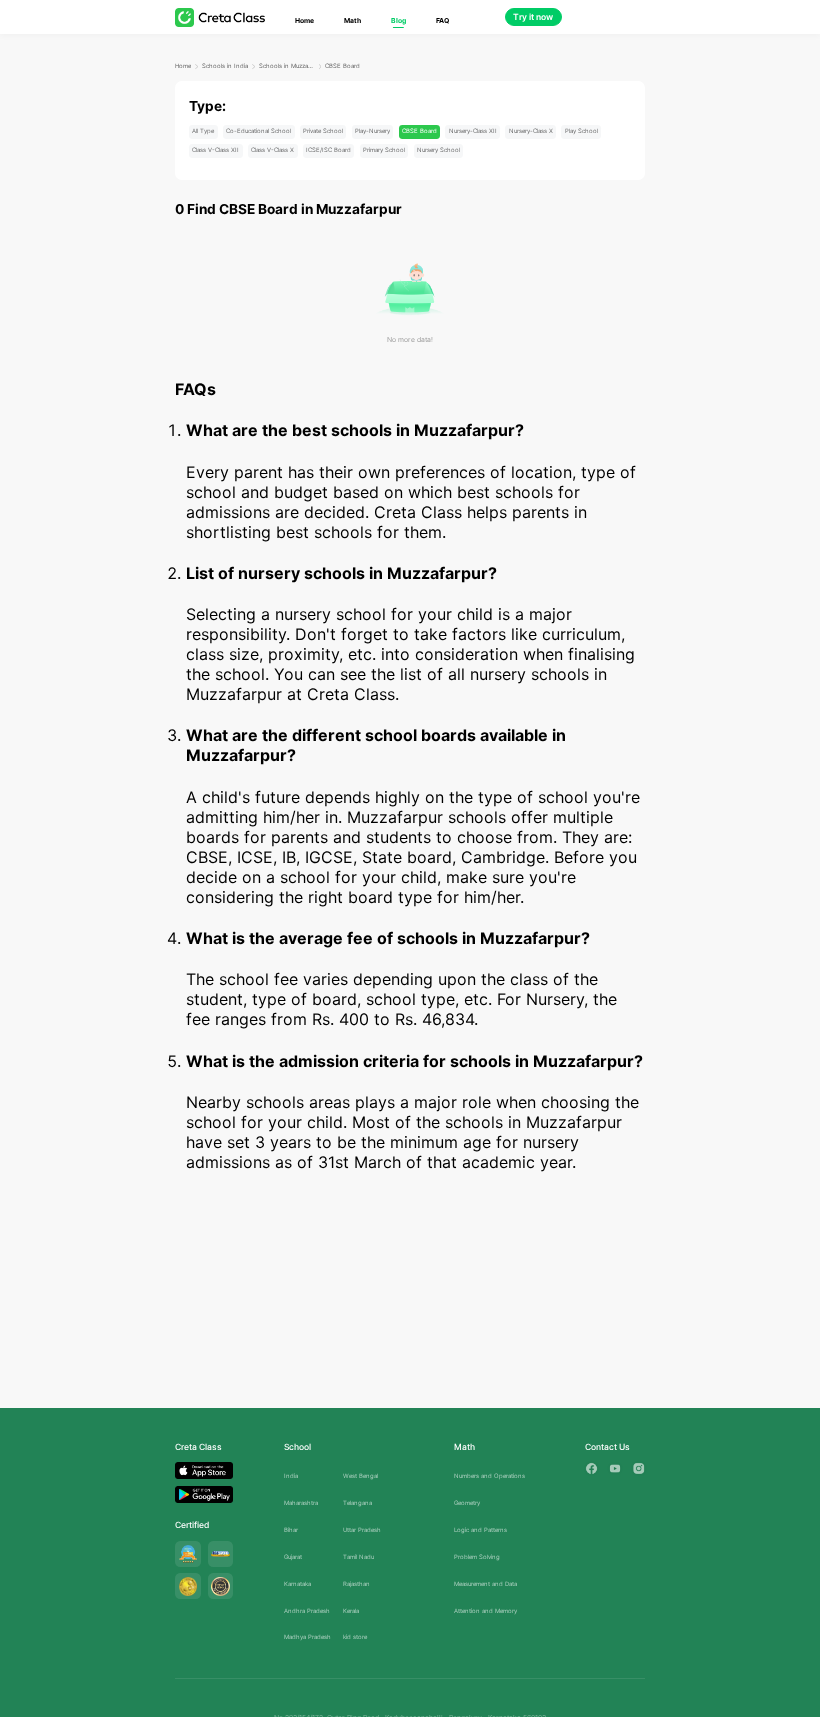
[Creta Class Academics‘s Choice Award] (221, 1586)
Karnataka (297, 1583)
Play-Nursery (372, 130)
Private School (323, 130)
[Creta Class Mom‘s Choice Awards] (188, 1586)
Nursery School (438, 149)
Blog (398, 20)
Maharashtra (301, 1502)
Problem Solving (477, 1556)
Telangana (357, 1502)
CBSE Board (342, 65)
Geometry (467, 1502)
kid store (355, 1636)
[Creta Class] (220, 17)
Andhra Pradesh (307, 1610)
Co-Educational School (258, 130)
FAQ (442, 20)
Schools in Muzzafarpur (287, 65)
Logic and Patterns (480, 1529)
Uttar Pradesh (362, 1529)
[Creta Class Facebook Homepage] (591, 1468)
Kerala (351, 1610)
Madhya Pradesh (307, 1636)
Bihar (291, 1529)
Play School (581, 130)
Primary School (384, 149)
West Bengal (360, 1475)
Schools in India (225, 65)
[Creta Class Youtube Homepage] (615, 1468)
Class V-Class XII (215, 149)
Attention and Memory (485, 1610)
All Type (203, 130)
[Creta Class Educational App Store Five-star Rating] (188, 1554)
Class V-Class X (272, 149)
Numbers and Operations (489, 1475)
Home (304, 20)
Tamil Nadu (358, 1556)
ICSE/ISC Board (328, 149)
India (291, 1475)
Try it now (533, 17)
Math (352, 20)
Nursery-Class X (531, 130)
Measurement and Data (485, 1583)
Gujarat (293, 1556)
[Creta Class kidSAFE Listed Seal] (221, 1554)
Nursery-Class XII (473, 130)
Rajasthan (356, 1583)
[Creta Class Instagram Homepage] (638, 1468)
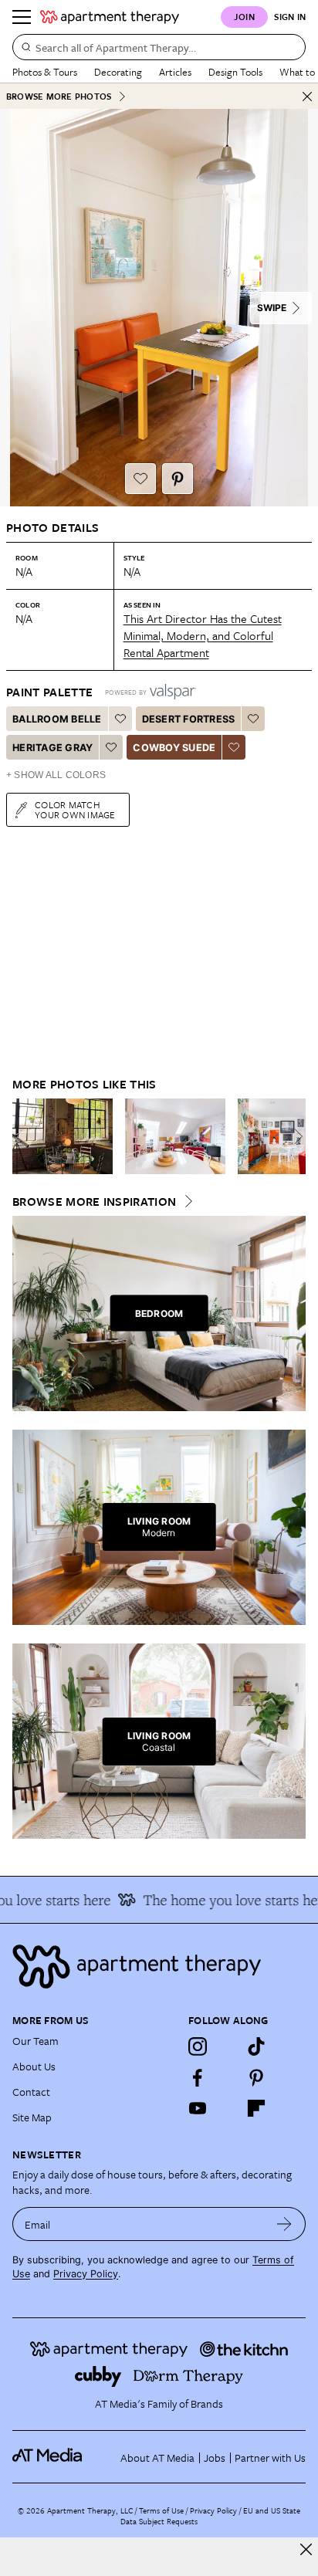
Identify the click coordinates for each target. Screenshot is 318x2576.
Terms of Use (161, 2510)
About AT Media (157, 2457)
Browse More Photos (58, 96)
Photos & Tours (44, 72)
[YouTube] (197, 2108)
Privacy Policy (85, 2274)
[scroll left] (24, 1136)
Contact (31, 2091)
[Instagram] (197, 2046)
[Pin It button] (177, 478)
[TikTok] (256, 2046)
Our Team (35, 2041)
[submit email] (284, 2224)
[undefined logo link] (109, 17)
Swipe (271, 307)
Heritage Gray (52, 747)
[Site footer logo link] (159, 1966)
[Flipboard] (256, 2108)
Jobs (214, 2457)
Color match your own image (75, 809)
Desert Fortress (188, 719)
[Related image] (62, 1136)
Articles (175, 72)
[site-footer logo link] (47, 2457)
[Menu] (21, 17)
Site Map (32, 2117)
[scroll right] (293, 1136)
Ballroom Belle (57, 719)
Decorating (118, 72)
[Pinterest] (256, 2077)
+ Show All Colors (56, 775)
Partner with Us (270, 2457)
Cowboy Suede (174, 747)
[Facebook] (197, 2077)
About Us (34, 2066)
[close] (306, 2549)
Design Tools (235, 72)
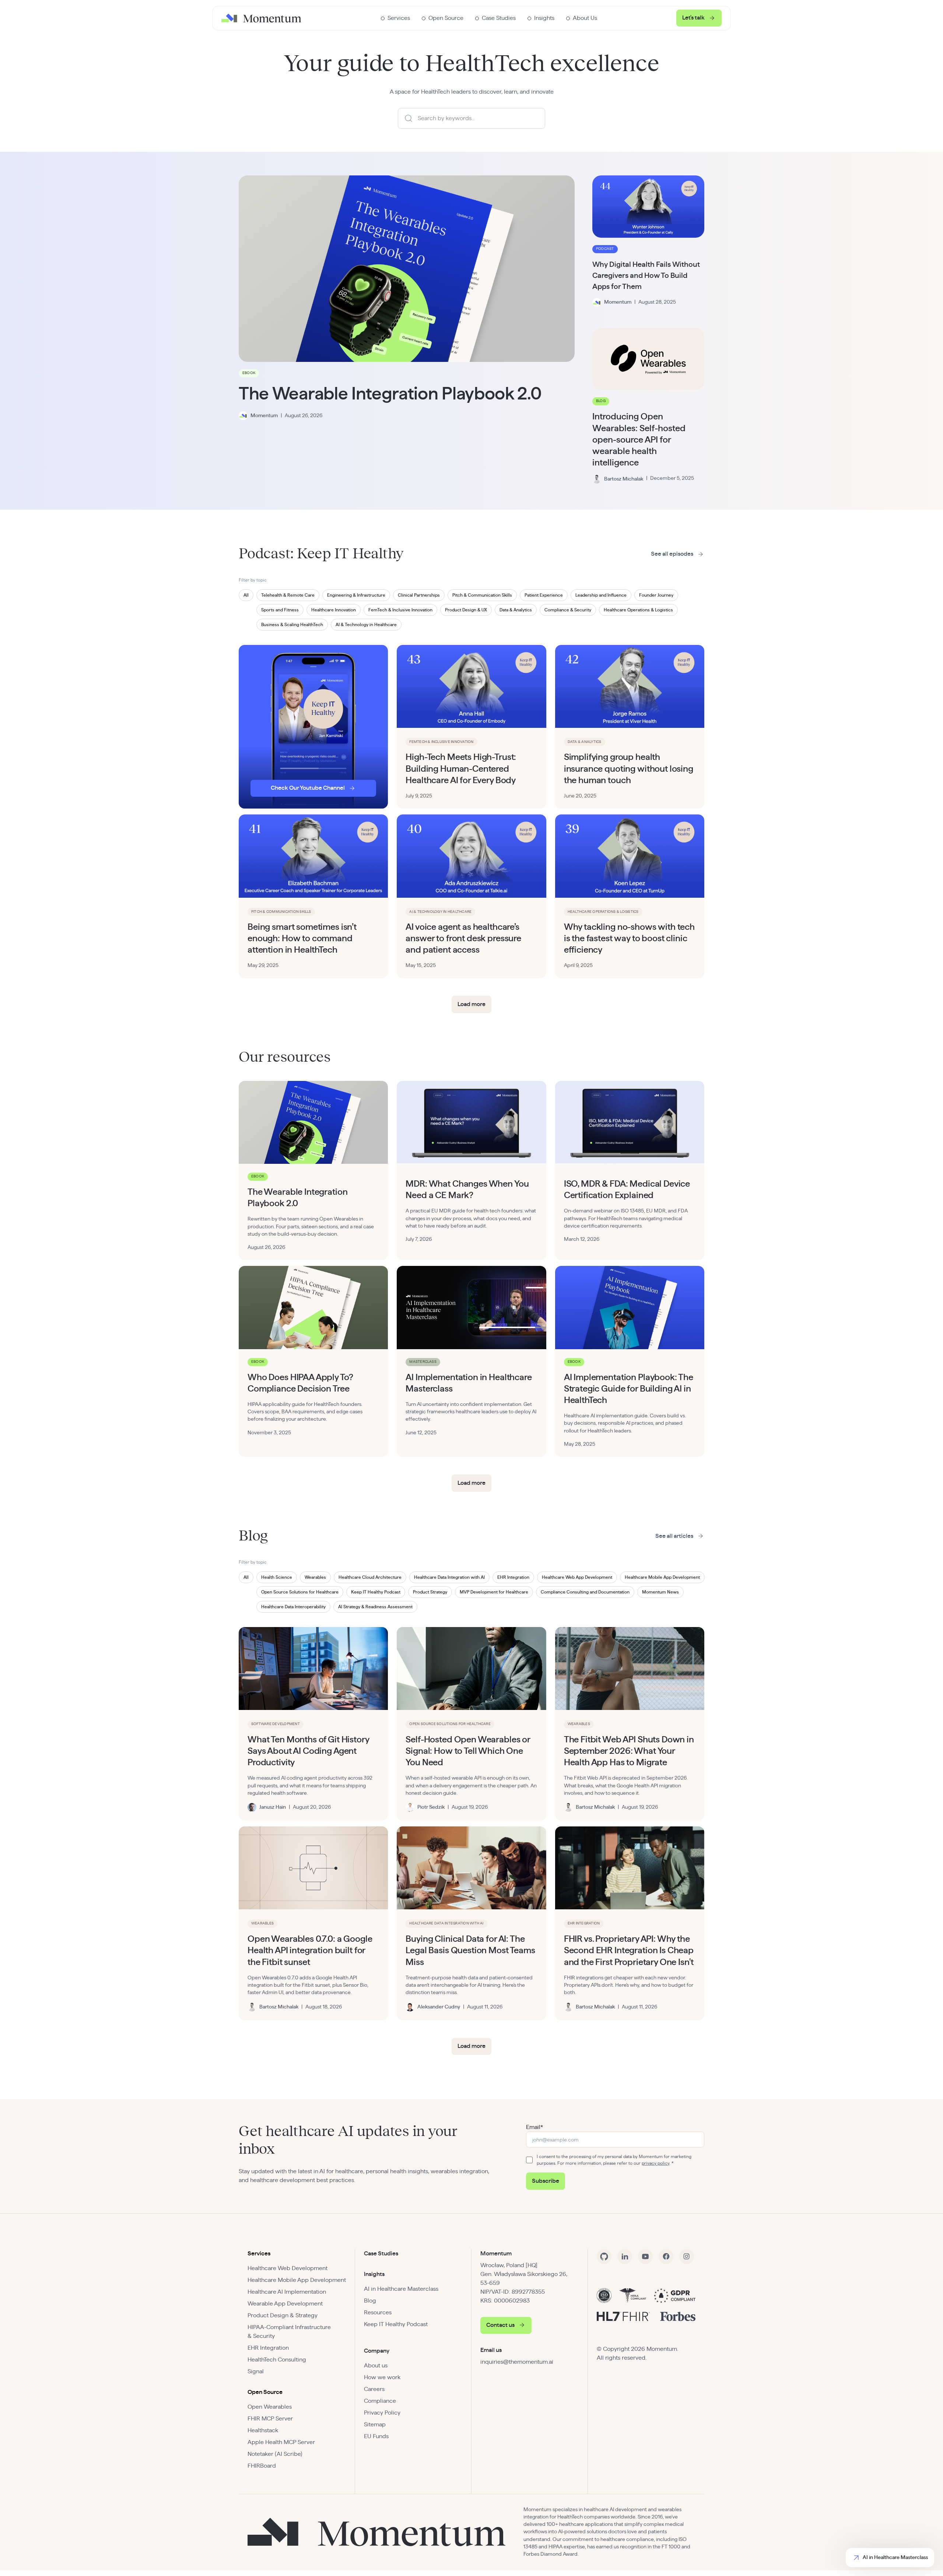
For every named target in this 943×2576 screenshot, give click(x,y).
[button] (395, 18)
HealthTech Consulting (277, 2360)
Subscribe (545, 2181)
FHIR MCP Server (270, 2419)
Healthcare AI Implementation (287, 2292)
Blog (370, 2301)
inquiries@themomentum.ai (516, 2362)
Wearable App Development (285, 2304)
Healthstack (263, 2430)
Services (259, 2253)
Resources (378, 2312)
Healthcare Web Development (287, 2268)
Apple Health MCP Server (281, 2442)
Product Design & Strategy (283, 2315)
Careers (374, 2389)
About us (376, 2366)
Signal (256, 2371)
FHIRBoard (262, 2466)
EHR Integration (268, 2348)
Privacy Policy (382, 2413)
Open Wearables (270, 2407)
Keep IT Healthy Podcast (396, 2324)
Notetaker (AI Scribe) (275, 2454)
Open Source (265, 2392)
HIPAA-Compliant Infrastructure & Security (289, 2331)
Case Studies (381, 2253)
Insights (374, 2274)
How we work (382, 2377)
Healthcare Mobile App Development (297, 2280)
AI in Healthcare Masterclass (401, 2289)
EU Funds (376, 2436)
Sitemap (375, 2424)
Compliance (380, 2401)
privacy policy (655, 2163)
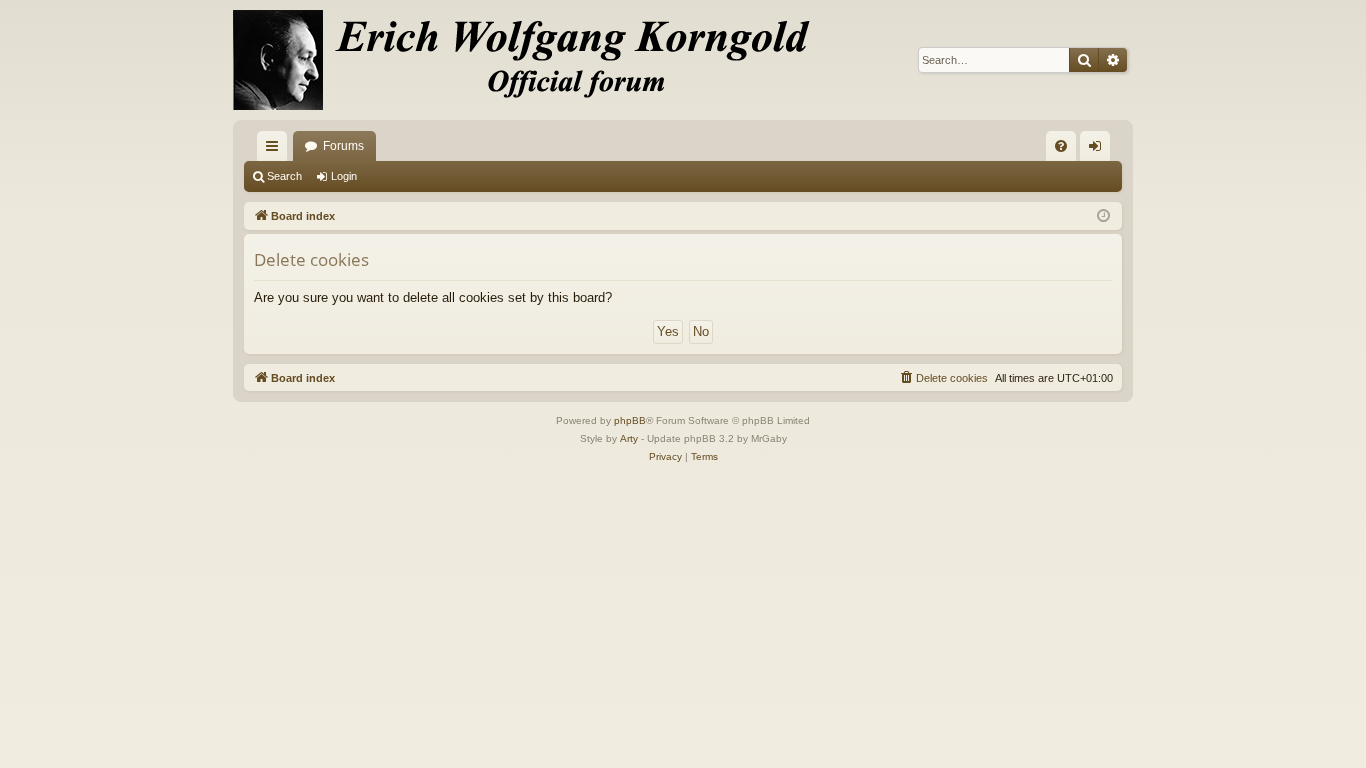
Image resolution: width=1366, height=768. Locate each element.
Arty (629, 438)
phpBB (630, 420)
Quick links (276, 150)
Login (344, 176)
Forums (343, 146)
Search (284, 176)
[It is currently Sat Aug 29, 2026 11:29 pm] (1103, 216)
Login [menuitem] (1099, 150)
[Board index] (533, 60)
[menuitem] (1061, 146)
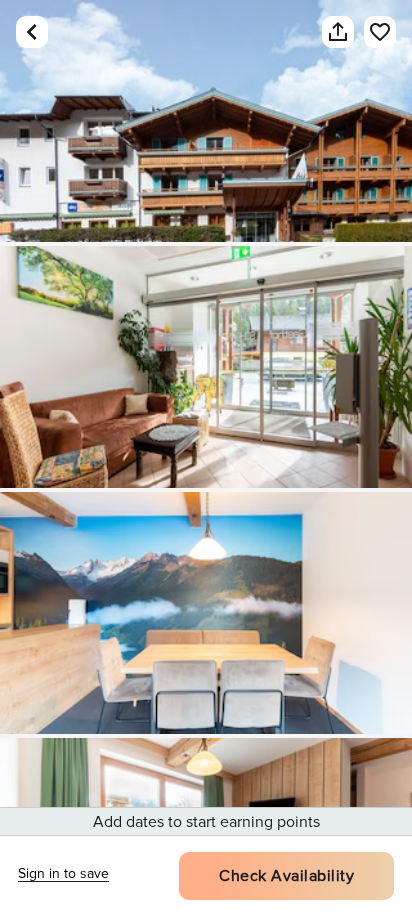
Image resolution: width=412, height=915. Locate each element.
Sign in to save (63, 873)
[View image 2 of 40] (206, 367)
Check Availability (286, 876)
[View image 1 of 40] (206, 121)
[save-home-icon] (370, 32)
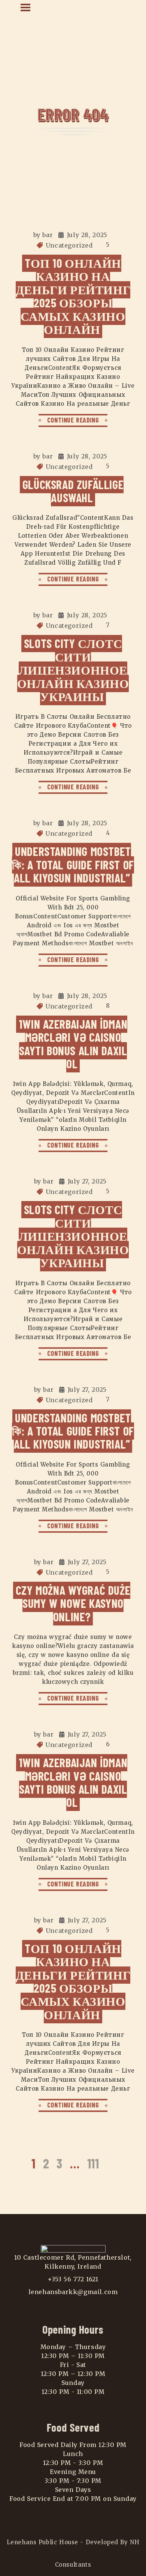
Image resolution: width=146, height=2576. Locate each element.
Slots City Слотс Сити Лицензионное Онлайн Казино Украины (73, 669)
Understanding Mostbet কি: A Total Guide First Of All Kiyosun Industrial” (73, 864)
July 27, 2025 (87, 1181)
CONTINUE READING (73, 420)
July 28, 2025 (87, 235)
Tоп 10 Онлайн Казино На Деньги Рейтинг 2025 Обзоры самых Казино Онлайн (73, 296)
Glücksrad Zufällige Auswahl (73, 490)
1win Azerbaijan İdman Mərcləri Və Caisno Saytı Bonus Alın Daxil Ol (73, 1044)
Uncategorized (69, 245)
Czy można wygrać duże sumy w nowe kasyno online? (73, 1603)
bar (47, 235)
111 (93, 2163)
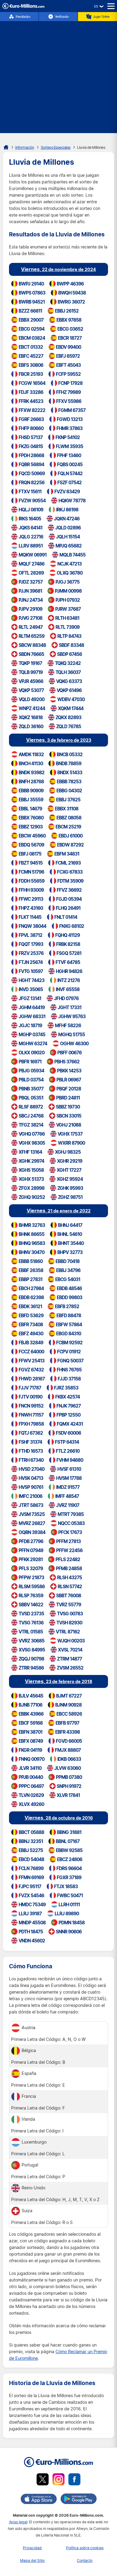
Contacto (84, 2560)
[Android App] (78, 2500)
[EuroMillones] (23, 7)
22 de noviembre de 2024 (58, 269)
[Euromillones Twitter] (42, 2480)
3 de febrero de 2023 (58, 740)
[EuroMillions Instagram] (58, 2480)
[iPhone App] (38, 2500)
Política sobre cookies (85, 2548)
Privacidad (32, 2548)
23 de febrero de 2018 (58, 1681)
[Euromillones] (6, 147)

★ ★ ★ ★ ★ ★ ★

About this task:
Above are the entries. Output exactly the lines beginning with the line that has "Contact (31, 2091)" and ending with the line that has "Jobs (214, 2457)".

Answer to the problem:
Contact (31, 2091)
[Instagram] (197, 2046)
[Pin It button] (177, 478)
[TikTok] (256, 2046)
Our Team (35, 2041)
[submit email] (284, 2224)
[undefined logo link] (109, 17)
Swipe (271, 307)
Heritage Gray (52, 747)
[Site footer logo link] (159, 1966)
[Flipboard] (256, 2108)
Jobs (214, 2457)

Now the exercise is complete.